Pierre Marion,Adeline Fermanian,Gérard Biau,Jean-Philippe Vert
2024-06-10
Abstract:Deep ResNets are recognized for achieving state-of-the-art results in complex machine learning tasks. However, the remarkable performance of these architectures relies on a training procedure that needs to be carefully crafted to avoid vanishing or exploding gradients, particularly as the depth $L$ increases. No consensus has been reached on how to mitigate this issue, although a widely discussed strategy consists in scaling the output of each layer by a factor $\alpha_L$. We show in a probabilistic setting that with standard i.i.d.~initializations, the only non-trivial dynamics is for $\alpha_L = \frac{1}{\sqrt{L}}$; other choices lead either to explosion or to identity mapping. This scaling factor corresponds in the continuous-time limit to a neural stochastic differential equation, contrarily to a widespread interpretation that deep ResNets are discretizations of neural ordinary differential equations. By contrast, in the latter regime, stability is obtained with specific correlated initializations and $\alpha_L = \frac{1}{L}$. Our analysis suggests a strong interplay between scaling and regularity of the weights as a function of the layer index. Finally, in a series of experiments, we exhibit a continuous range of regimes driven by these two parameters, which jointly impact performance before and after training.
Machine Learning
What problem does this paper attempt to address?

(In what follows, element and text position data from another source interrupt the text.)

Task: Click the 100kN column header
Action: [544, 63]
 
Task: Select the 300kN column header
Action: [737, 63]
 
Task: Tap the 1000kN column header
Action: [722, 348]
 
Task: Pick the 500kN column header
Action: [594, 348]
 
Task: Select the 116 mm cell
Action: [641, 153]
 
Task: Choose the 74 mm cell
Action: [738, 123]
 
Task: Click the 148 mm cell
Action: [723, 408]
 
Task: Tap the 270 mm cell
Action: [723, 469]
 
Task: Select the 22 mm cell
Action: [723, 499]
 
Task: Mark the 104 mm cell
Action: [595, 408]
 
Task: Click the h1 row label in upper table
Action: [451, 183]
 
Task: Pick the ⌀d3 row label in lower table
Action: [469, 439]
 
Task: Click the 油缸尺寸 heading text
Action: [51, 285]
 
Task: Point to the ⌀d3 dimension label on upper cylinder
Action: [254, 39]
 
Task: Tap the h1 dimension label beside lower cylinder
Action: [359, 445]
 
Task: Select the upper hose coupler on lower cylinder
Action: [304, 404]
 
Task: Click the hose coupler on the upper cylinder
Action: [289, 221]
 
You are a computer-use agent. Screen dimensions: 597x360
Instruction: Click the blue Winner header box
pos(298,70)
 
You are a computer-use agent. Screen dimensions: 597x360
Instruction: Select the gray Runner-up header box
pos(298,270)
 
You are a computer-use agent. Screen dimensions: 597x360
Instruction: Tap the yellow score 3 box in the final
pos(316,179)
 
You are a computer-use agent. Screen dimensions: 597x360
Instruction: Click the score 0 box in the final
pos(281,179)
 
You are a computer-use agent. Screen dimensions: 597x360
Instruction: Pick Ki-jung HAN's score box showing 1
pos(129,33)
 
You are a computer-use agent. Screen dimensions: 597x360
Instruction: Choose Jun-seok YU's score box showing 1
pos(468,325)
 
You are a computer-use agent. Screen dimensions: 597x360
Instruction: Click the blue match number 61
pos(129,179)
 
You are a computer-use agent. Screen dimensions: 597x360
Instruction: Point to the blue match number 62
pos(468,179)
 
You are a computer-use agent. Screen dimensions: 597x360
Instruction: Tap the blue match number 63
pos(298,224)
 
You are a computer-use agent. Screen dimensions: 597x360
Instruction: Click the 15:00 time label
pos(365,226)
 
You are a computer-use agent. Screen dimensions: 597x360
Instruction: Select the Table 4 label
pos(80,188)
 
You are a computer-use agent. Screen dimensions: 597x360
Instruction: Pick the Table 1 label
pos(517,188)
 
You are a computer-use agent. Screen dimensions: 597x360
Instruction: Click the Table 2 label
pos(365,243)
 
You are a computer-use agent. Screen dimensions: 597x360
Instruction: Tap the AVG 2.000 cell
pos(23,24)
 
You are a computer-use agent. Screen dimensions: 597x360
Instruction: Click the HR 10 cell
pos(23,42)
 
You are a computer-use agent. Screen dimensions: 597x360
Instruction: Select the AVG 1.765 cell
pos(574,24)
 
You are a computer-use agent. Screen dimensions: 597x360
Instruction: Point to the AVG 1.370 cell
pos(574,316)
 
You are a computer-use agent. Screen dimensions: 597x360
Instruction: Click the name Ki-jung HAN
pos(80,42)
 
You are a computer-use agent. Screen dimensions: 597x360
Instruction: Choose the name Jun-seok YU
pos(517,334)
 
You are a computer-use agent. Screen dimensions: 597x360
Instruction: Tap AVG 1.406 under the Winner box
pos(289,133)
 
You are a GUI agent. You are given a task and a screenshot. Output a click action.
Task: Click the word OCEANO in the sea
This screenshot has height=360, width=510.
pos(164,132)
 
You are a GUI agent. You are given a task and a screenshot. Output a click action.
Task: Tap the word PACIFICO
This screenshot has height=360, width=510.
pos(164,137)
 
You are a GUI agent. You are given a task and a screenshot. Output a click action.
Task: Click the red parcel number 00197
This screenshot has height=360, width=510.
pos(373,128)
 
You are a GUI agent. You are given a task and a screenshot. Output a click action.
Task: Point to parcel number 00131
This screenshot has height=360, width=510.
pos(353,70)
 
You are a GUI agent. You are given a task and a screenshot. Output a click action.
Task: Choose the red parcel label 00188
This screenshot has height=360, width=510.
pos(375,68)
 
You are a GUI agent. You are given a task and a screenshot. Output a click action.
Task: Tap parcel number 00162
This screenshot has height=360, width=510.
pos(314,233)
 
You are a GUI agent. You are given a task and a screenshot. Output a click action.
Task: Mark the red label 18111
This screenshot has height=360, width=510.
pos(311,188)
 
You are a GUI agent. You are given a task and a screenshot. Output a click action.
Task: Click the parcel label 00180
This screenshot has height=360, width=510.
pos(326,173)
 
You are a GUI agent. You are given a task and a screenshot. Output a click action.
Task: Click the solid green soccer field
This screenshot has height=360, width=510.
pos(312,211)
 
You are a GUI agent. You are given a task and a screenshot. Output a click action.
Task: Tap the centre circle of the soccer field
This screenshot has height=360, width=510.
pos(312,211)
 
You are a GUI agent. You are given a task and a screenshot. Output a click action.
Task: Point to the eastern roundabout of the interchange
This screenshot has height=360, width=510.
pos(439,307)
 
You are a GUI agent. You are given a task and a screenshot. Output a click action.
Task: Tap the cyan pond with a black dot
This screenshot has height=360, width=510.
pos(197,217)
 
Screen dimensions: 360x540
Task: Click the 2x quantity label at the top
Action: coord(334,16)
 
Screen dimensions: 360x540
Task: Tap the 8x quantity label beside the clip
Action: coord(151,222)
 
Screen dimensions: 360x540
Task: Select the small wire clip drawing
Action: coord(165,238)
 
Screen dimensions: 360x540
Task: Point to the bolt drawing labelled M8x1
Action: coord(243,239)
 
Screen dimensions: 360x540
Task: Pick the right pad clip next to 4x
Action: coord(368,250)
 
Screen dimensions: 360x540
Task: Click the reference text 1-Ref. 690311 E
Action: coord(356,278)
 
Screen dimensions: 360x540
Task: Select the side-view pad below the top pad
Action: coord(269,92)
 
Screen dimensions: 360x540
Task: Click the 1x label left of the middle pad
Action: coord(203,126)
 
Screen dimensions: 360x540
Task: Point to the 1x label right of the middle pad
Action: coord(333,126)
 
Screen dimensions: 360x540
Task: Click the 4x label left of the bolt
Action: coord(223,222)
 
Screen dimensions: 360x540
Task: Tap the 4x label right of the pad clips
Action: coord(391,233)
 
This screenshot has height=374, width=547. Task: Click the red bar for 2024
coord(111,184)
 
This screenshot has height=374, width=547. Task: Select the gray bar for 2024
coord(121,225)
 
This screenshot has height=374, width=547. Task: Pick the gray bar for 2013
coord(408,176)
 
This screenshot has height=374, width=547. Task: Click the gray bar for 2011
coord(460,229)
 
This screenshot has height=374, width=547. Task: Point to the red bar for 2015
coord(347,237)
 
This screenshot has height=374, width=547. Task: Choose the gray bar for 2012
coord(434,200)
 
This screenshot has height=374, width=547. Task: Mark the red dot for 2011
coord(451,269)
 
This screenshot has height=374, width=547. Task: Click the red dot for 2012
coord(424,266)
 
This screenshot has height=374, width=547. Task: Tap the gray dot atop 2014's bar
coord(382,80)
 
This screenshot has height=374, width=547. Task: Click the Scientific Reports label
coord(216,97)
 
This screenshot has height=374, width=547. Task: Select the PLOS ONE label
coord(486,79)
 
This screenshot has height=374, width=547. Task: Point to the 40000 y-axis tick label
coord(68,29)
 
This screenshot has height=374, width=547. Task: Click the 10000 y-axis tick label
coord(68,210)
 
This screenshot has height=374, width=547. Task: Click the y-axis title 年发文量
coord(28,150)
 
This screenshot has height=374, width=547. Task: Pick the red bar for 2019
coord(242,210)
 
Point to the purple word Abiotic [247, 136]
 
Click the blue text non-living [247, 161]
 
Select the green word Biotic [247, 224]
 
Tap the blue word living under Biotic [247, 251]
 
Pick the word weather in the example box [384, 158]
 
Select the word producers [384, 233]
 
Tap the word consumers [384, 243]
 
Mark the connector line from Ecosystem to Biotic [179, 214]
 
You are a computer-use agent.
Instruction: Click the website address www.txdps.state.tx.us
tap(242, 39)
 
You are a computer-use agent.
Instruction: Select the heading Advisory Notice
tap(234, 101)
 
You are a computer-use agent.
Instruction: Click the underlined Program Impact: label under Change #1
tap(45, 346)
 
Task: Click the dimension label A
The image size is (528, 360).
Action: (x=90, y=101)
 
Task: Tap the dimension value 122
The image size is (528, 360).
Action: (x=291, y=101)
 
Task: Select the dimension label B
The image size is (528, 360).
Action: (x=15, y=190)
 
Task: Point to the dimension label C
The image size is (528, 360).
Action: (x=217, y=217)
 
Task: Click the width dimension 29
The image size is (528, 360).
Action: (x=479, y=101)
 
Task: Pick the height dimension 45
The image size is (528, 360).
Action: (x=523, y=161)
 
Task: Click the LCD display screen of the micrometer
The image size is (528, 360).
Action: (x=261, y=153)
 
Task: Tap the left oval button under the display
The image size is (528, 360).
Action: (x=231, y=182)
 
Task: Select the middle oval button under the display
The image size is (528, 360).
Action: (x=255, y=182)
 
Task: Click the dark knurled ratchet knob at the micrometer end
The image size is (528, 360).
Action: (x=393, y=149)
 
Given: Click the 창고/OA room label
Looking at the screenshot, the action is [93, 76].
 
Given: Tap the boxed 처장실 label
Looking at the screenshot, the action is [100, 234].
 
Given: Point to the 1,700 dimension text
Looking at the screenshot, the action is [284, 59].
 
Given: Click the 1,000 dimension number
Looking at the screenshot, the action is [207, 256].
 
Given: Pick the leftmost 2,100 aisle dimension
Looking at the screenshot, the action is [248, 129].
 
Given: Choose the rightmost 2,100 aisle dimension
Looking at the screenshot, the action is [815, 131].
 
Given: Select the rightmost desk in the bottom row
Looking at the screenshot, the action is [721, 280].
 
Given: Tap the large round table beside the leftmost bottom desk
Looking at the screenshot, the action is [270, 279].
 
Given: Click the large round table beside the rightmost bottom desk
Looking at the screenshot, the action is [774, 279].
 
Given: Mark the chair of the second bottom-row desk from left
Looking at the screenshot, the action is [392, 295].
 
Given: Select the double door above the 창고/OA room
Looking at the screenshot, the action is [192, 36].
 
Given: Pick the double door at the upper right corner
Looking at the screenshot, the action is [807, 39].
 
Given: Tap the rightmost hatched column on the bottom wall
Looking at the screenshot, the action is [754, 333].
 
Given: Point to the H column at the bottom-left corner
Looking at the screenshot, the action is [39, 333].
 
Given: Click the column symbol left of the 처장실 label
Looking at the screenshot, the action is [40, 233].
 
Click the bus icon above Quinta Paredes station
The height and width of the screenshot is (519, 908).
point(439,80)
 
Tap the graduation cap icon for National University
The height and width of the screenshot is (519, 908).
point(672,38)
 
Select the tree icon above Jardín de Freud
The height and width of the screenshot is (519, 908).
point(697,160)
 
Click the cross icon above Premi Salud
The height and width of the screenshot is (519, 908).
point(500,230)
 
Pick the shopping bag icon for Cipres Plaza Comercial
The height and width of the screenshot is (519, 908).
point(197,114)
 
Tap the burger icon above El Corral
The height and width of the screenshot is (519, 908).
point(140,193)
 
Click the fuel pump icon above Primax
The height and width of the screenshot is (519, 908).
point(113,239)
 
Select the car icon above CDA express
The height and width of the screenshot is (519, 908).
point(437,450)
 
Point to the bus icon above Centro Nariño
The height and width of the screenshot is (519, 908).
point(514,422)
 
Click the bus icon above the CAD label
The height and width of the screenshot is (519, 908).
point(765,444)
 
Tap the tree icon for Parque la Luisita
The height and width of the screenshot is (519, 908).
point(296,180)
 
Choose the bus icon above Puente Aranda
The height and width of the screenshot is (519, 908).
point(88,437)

This paper mainly discusses the training stability problem of deep residual neural networks (ResNets) in the large-depth regime. ResNets have shown excellent performance in complex machine learning tasks, but as the depth increases, the training process needs to be carefully handled to avoid gradient vanishing or exploding. A common strategy is to add a scaling factor αL before the output of each layer, but there is no consensus on the optimal form of αL. The author found through probabilistic analysis that when the weights are initialized in a standard independent and identically distributed (i.i.d.) manner, only by choosing αL=1/√L, the network will have nontrivial behavior at initialization, while other choices may lead to gradient exploding or the network being almost equivalent to the identity mapping. In the continuous-time limit, this scaling factor corresponds to a neural stochastic differential equation (neural SDE), which is different from the discretized form of the neural ordinary differential equation (neural ODE) usually considered. Furthermore, the study also shows a close relationship between αL=1/√L, the smoothness of the weights, and training stability. The contributions of the paper include: 1. In-depth mathematical analysis of the dynamic behavior of ResNets at initialization, particularly regarding the choice of αL. 2. Clear explanation of the connection between αL=1/√L and neural SDE, while αL=1/L corresponds to neural ODE under specific correlated initialization. 3. Revealing the continuous range between αL and the smoothness of the weight function with respect to the layer index, which jointly affect the performance before and after training. The related work section mentions that despite numerous discussions on the choice of scaling for ResNets, there is still no clear consensus. This paper aims to provide a deeper understanding of the deep learning theory for ResNets through theoretical analysis.